• **Task description**
Leave out pictures; repeat exactly the lines from the "magalega (76, 278)" line through the last of the data below.

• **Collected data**
□ □ □ □ □

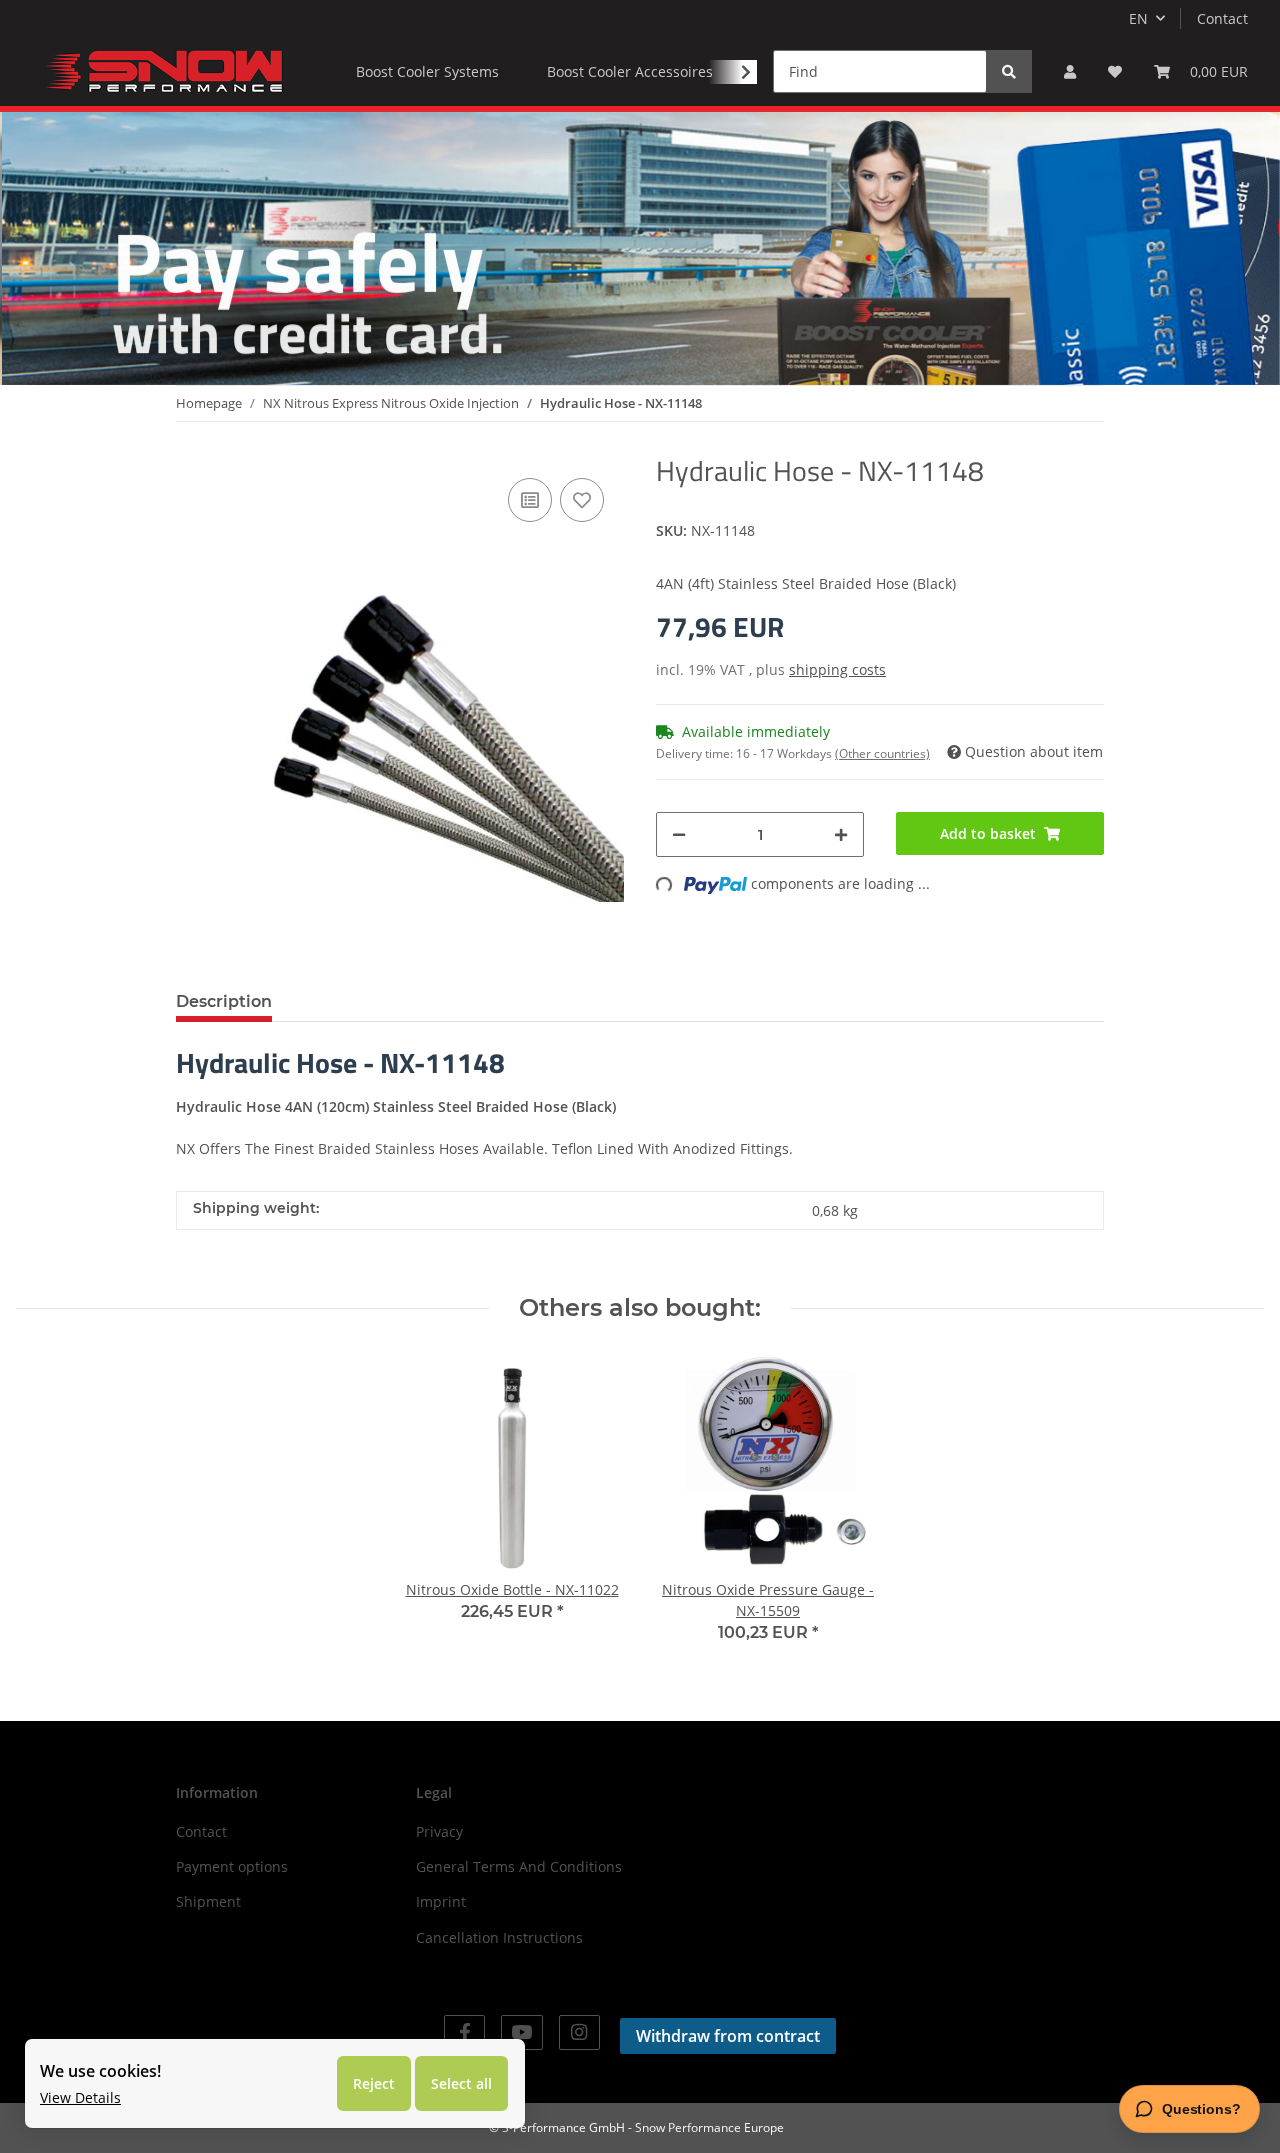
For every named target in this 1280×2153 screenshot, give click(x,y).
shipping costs (837, 669)
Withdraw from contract (728, 2036)
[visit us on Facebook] (464, 2032)
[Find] (1009, 71)
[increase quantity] (841, 834)
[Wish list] (1115, 71)
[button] (1070, 71)
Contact (1222, 18)
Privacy (439, 1831)
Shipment (208, 1901)
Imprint (441, 1901)
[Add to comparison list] (530, 500)
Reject (374, 2083)
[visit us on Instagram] (579, 2032)
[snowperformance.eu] (162, 71)
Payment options (232, 1866)
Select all (461, 2083)
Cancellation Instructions (499, 1937)
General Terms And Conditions (519, 1866)
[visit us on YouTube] (521, 2032)
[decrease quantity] (679, 834)
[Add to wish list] (582, 500)
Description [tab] (224, 1001)
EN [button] (1138, 18)
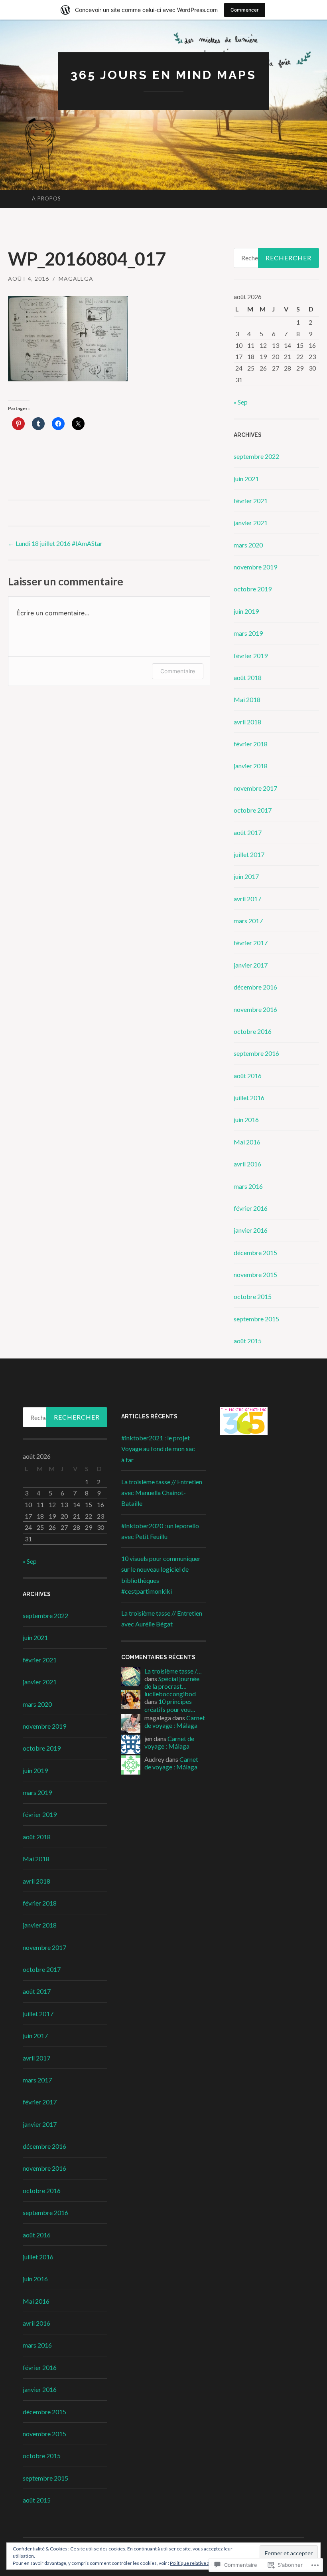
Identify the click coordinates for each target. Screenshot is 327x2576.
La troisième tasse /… (173, 1671)
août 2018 (248, 677)
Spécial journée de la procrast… (171, 1682)
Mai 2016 (247, 1142)
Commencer (244, 10)
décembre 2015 (255, 1252)
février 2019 (251, 655)
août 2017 (248, 832)
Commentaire (177, 671)
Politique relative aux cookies (201, 2563)
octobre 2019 (253, 589)
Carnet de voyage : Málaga (174, 1721)
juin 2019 (246, 611)
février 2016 (251, 1208)
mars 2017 (248, 920)
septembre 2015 (256, 1319)
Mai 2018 (247, 699)
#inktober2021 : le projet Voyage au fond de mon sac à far (158, 1448)
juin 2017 (246, 876)
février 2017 (251, 942)
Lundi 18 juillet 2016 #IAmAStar (55, 543)
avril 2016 (247, 1164)
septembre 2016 (256, 1053)
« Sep (241, 402)
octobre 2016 (253, 1031)
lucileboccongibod (170, 1694)
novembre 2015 (255, 1274)
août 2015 (248, 1341)
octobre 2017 (253, 810)
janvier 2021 (251, 522)
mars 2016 (248, 1186)
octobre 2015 (253, 1296)
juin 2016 (246, 1119)
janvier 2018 (251, 765)
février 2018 (251, 744)
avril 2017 (247, 898)
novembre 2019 (255, 567)
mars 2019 (248, 633)
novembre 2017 (255, 788)
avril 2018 (247, 722)
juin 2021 (246, 478)
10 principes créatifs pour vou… (169, 1705)
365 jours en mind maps (163, 75)
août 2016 (248, 1075)
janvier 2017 (251, 965)
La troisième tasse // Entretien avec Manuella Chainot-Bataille (161, 1492)
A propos (46, 198)
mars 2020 (248, 545)
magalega (76, 278)
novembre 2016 (255, 1009)
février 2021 (251, 500)
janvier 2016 (251, 1230)
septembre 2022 (256, 456)
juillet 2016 (249, 1097)
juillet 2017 (249, 854)
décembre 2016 (255, 987)
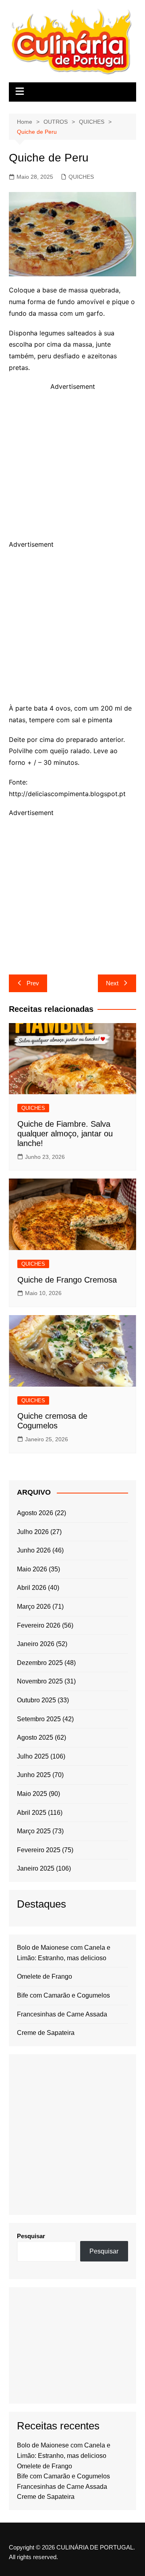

□ □ □ □ □

• **Solved exercise**
magalega (76, 278)
novembre 2016 (255, 1009)
février 2021 (251, 500)
janvier 2016 (251, 1230)
septembre 2022 (256, 456)
juillet 2016 (249, 1097)
juillet 2017 (249, 854)
décembre 2016 (255, 987)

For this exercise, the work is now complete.